Archaeological Maize: Does It Vary across Space and Time?

Author(s): Caitlin Clark; Linda Scott Cummings

Year: 2019

Summary

This is an abstract from the "SAA 2019: General Sessions" session, at the 84th annual meeting of the Society for American Archaeology.

Recovery of maize cobs as part of the archaeological record yields a rich potential for discerning connections between people, places, and through time. Started almost three decades ago, the study of maize cob phytolith morphometrics has now produced a sufficient dataset for comparison of phytoliths from reference cobs spanning ancient varieties and more recent maize populations from living tribes with archaeological cobs. Some relationships are surprising, while others are expected. This paper delves into the explanation of the best phytolith "face" to measure, the meaning of shape versus size measurements, and statistical comparisons that show regional relationships between Fremont cobs and suggest the possibility that remote granaries contained different types of maize.
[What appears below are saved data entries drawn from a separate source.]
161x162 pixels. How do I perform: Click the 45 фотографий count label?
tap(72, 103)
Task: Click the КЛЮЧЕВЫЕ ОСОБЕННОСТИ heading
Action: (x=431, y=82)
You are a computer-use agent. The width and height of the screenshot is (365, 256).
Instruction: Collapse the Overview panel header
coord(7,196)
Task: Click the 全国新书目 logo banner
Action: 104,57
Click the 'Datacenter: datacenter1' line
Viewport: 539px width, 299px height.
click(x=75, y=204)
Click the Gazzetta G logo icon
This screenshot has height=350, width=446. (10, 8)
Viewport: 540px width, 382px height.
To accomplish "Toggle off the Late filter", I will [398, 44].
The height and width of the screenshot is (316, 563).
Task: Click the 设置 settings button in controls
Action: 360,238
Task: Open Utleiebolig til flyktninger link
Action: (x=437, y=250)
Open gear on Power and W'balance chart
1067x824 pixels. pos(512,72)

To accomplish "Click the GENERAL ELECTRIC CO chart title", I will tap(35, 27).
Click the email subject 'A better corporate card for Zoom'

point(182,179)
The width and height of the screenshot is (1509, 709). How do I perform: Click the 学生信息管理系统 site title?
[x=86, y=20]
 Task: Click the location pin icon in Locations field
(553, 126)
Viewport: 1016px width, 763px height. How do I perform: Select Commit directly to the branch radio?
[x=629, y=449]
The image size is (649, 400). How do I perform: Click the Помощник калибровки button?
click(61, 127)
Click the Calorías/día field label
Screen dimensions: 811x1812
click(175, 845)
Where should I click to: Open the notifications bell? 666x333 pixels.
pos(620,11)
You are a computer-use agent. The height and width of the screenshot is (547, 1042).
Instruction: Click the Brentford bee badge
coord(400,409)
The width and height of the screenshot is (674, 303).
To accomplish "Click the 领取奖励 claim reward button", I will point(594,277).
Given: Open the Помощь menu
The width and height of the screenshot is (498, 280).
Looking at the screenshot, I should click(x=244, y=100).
Similarities between cobs from southeastern Colorado and eastern Utah were surprising. This study, which started in the Southwest, has now expanded onto the Great Plains with the addition of tribal maize as references.

Cite this Record

Archaeological Maize: Does It Vary across Space and Time?. Caitlin Clark, Linda Scott Cummings. Presented at The 84th Annual Meeting of the Society for American Archaeology, Albuquerque, NM. 2019 ( tDAR id: 450275)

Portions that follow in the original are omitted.